### Input

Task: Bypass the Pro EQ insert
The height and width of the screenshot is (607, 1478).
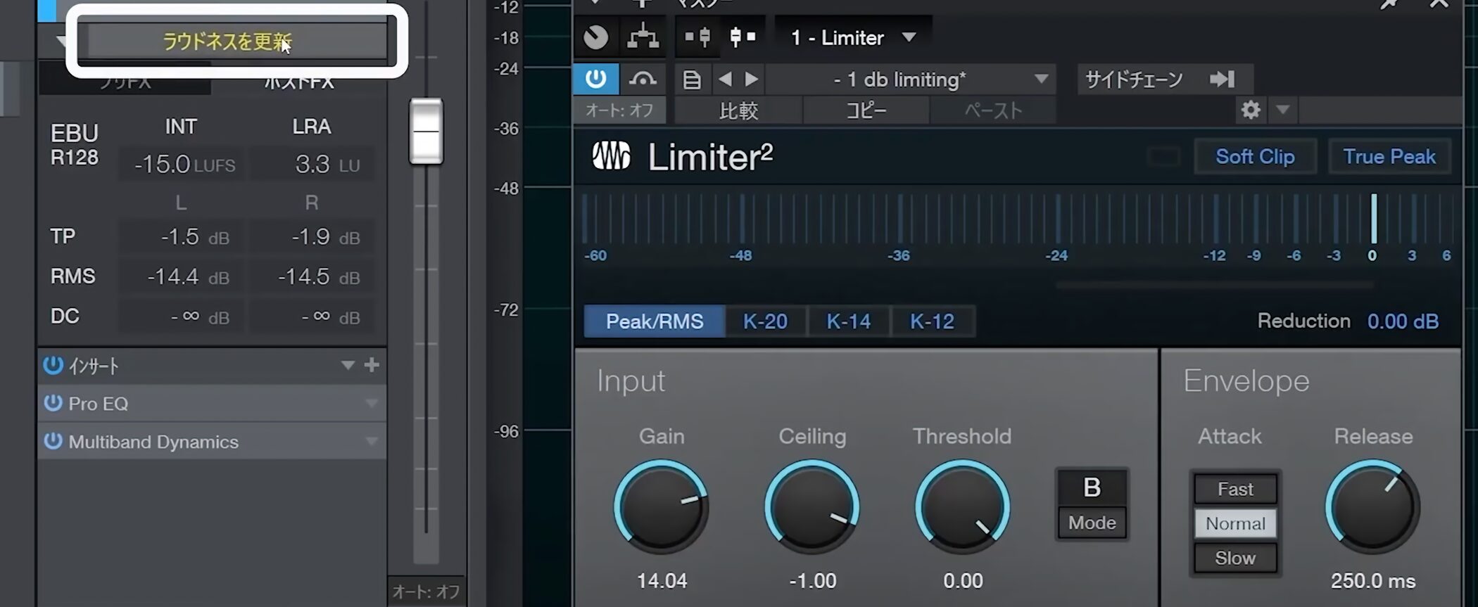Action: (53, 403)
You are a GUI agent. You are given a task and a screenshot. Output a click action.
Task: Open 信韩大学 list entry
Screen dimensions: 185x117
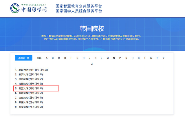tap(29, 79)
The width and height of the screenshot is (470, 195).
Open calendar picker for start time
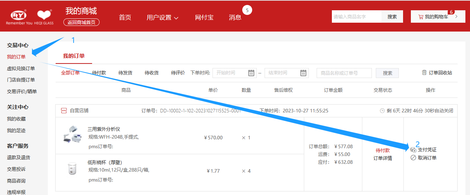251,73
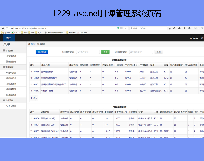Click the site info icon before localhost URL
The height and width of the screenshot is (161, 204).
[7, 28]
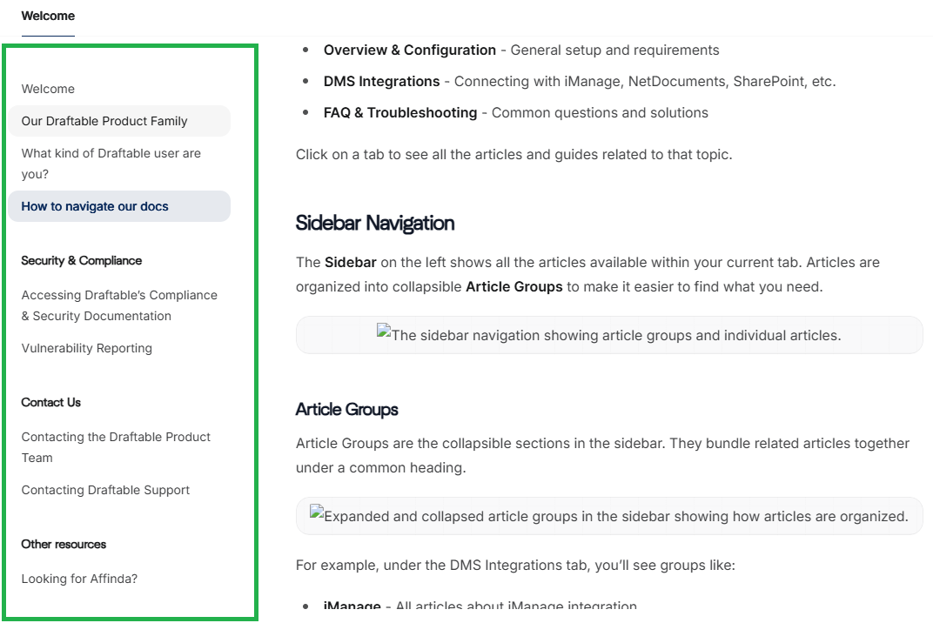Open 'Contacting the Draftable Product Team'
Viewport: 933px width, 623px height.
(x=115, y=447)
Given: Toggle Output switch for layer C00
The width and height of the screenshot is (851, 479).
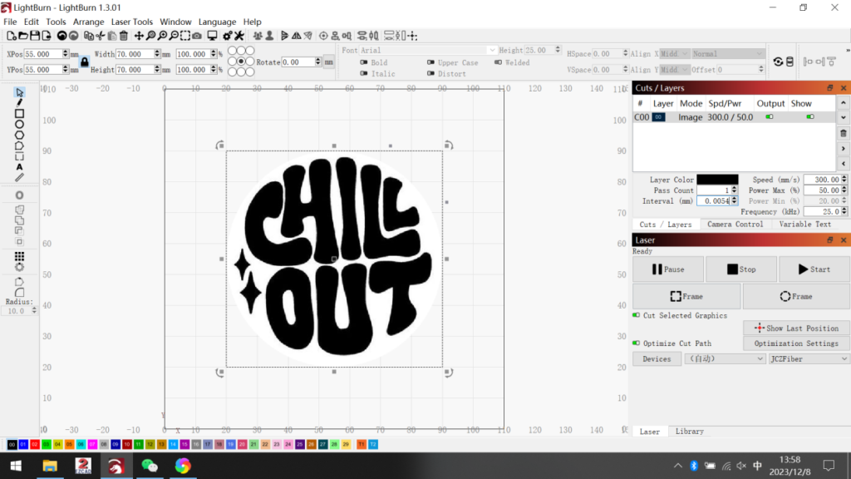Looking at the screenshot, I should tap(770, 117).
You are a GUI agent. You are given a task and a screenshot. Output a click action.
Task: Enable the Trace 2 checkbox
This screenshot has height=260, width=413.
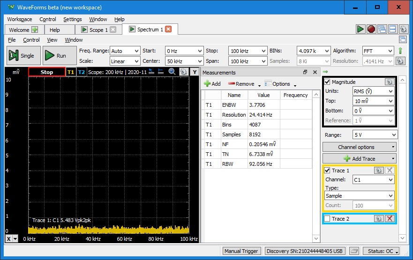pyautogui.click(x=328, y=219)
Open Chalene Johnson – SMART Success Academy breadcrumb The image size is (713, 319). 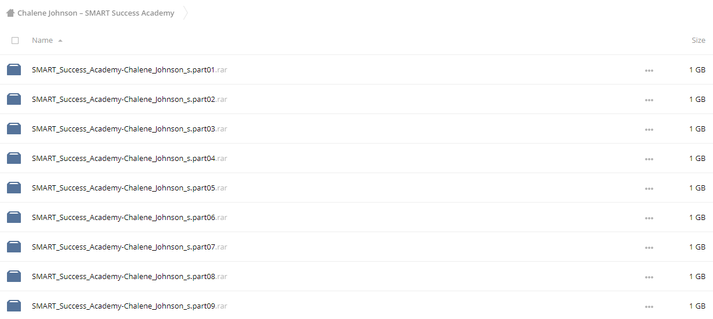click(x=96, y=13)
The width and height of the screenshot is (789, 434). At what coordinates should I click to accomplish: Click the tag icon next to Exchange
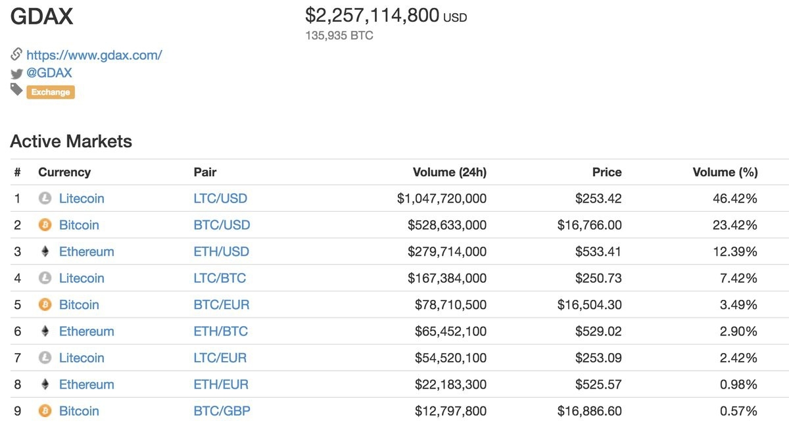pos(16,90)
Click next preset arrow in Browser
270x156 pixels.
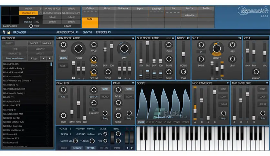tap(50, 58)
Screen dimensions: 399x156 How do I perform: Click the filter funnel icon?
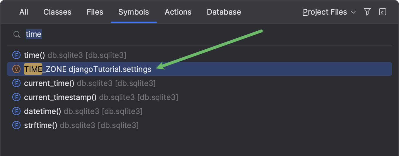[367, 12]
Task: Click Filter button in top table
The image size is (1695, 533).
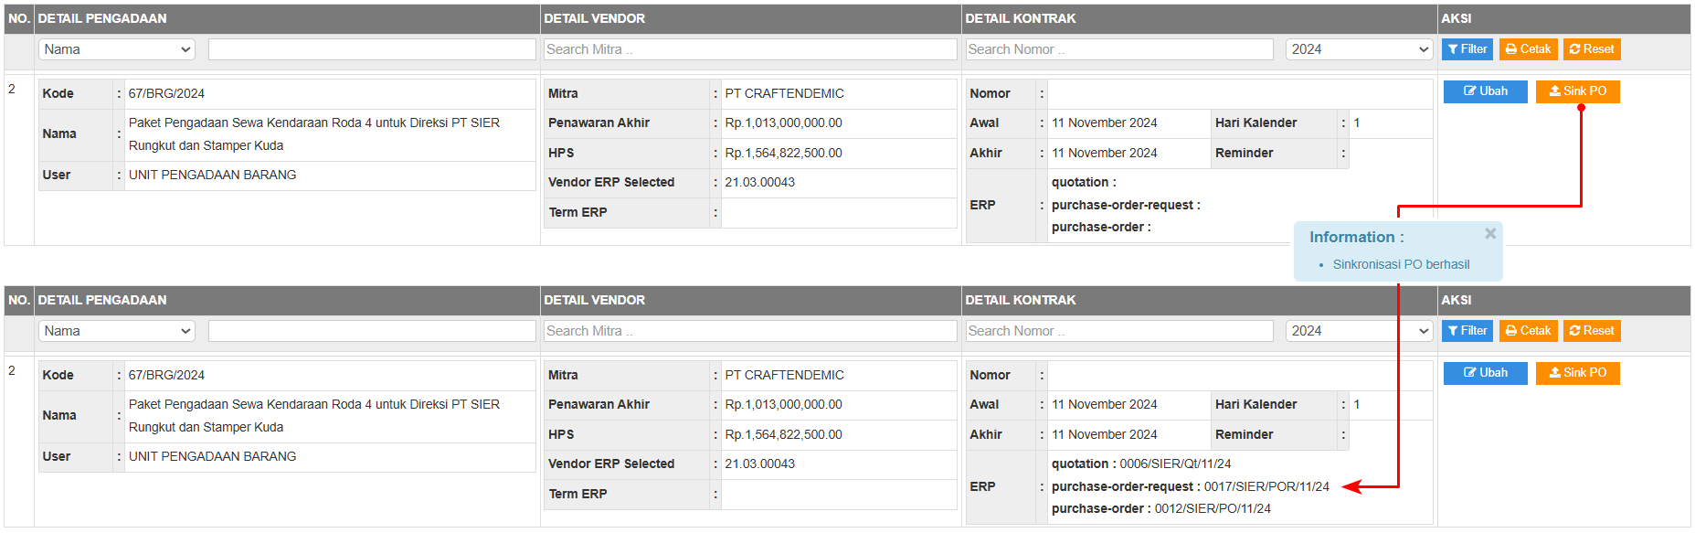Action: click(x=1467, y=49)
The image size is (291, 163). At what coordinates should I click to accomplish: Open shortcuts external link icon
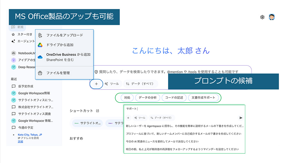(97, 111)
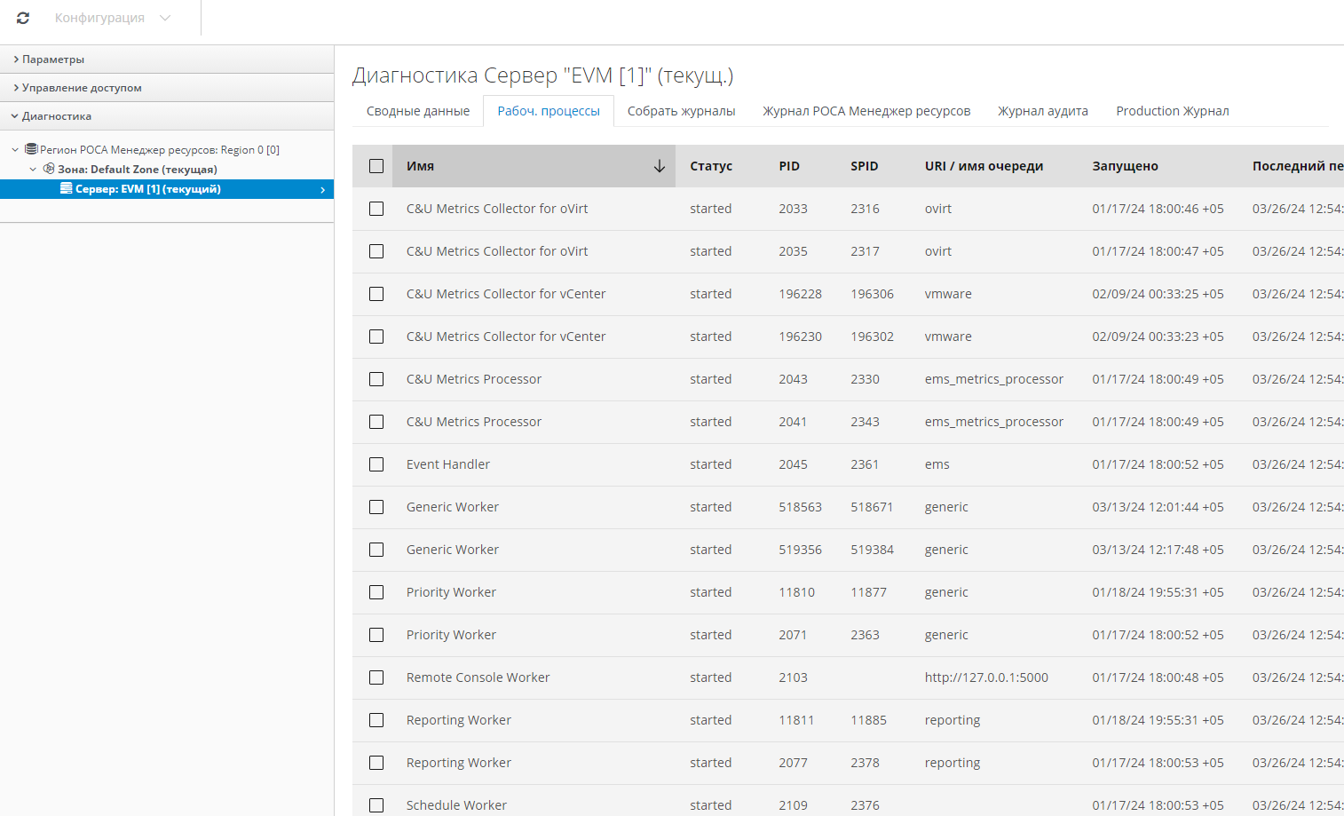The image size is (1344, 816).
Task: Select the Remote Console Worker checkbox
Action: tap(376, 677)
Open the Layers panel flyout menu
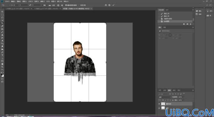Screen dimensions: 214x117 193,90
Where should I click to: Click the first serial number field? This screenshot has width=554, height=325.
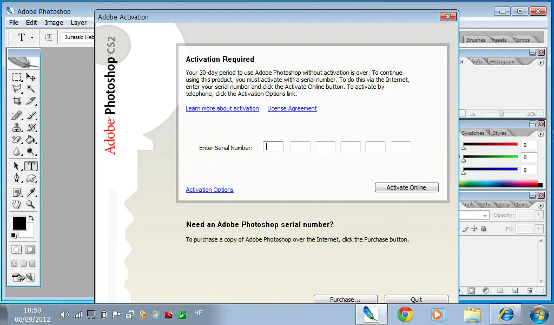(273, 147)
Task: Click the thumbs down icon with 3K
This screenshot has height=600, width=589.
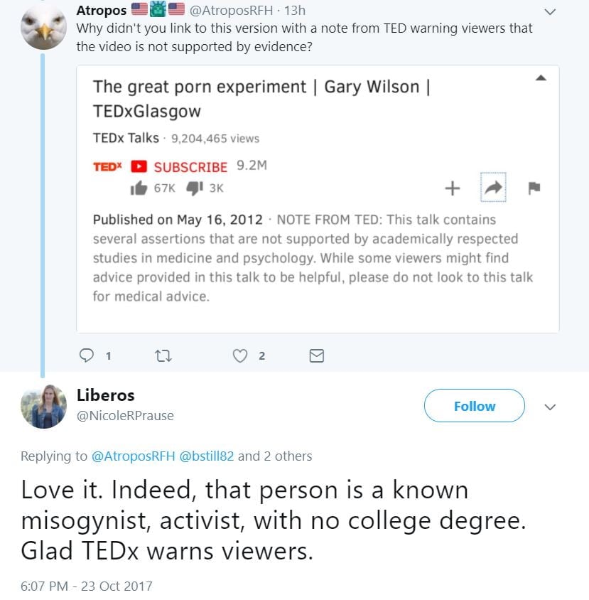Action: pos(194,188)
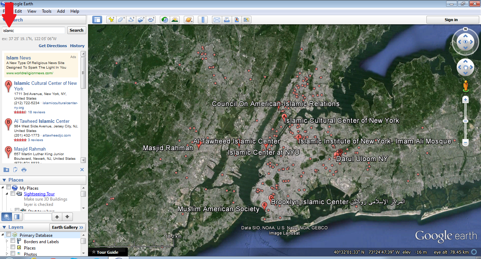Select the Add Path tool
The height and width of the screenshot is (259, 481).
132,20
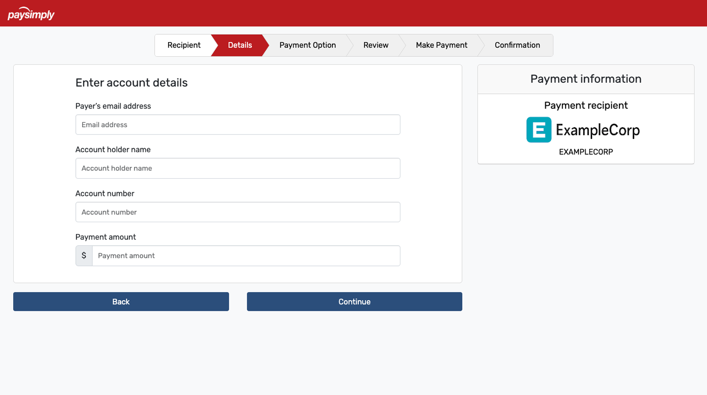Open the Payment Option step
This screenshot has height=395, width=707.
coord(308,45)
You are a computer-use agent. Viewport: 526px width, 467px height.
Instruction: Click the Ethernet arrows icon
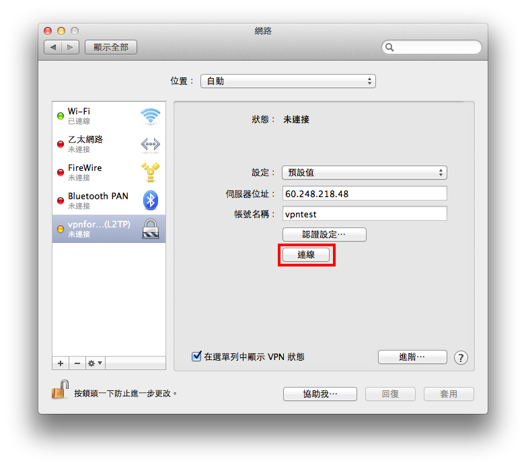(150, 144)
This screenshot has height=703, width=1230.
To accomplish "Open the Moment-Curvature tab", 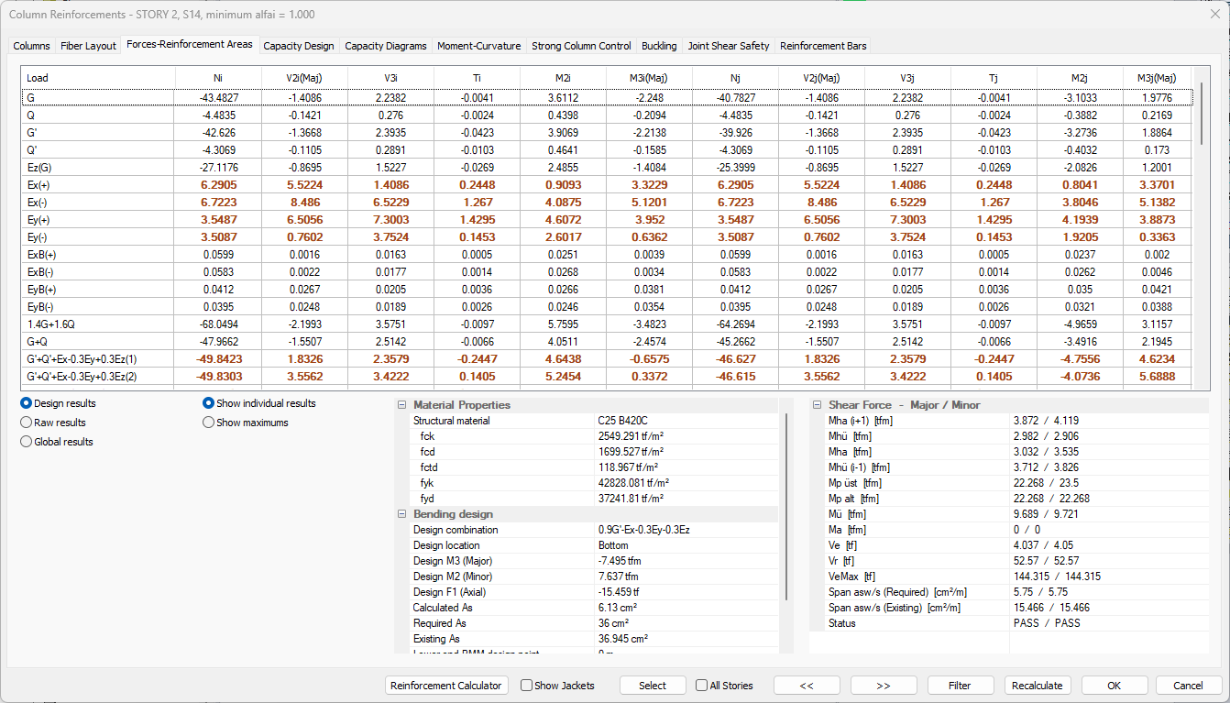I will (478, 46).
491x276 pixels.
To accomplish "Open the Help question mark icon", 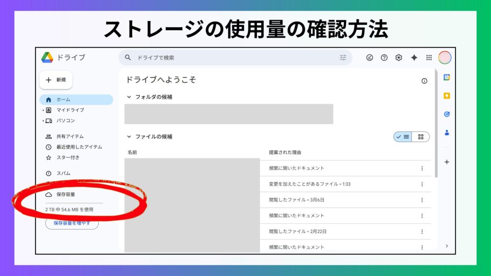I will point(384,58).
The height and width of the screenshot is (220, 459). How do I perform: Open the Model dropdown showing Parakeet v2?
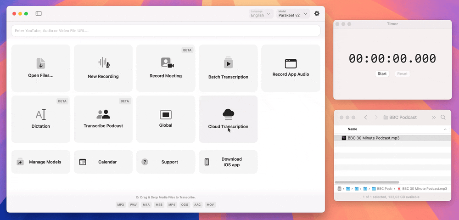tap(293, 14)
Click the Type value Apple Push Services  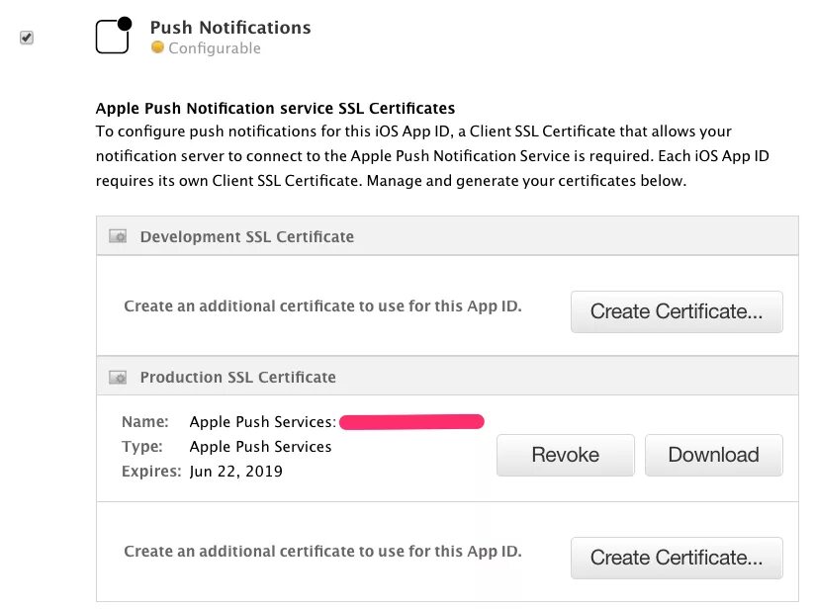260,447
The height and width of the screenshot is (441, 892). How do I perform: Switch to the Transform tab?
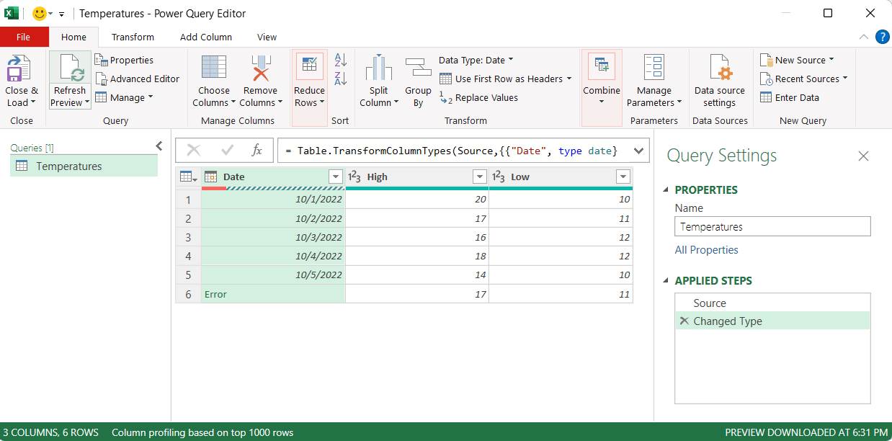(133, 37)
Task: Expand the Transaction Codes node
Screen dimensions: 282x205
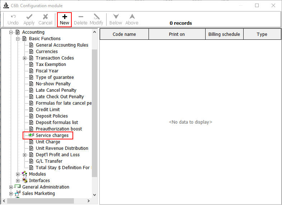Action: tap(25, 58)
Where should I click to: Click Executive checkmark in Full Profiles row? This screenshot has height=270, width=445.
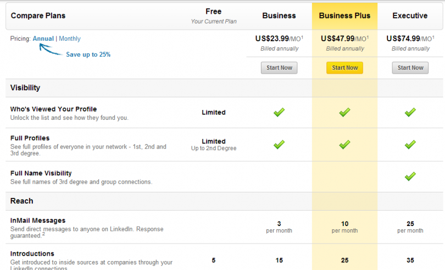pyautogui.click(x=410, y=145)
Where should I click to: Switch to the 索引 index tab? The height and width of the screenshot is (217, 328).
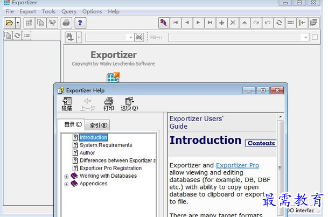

######

May I have only the lines from the start of the data through the line containing "Given: Toggle Output switch for layer C00", both included, reproduced exactly and without the pictures?

» **Solution to this problem**
Task: Bypass the Pro EQ insert
The height and width of the screenshot is (607, 1478).
Action: (53, 403)
You are a GUI agent. You are given a task and a screenshot. Output a click action.
Task: Open 信韩大学 list entry
Screen dimensions: 185x117
tap(29, 79)
The width and height of the screenshot is (470, 195).
Open calendar picker for start time
251,73
Click the site info icon before localhost URL
The height and width of the screenshot is (161, 204).
[7, 28]
Open 'Contacting the Draftable Product Team'
Viewport: 933px width, 623px height.
(x=115, y=447)
Given: Toggle Output switch for layer C00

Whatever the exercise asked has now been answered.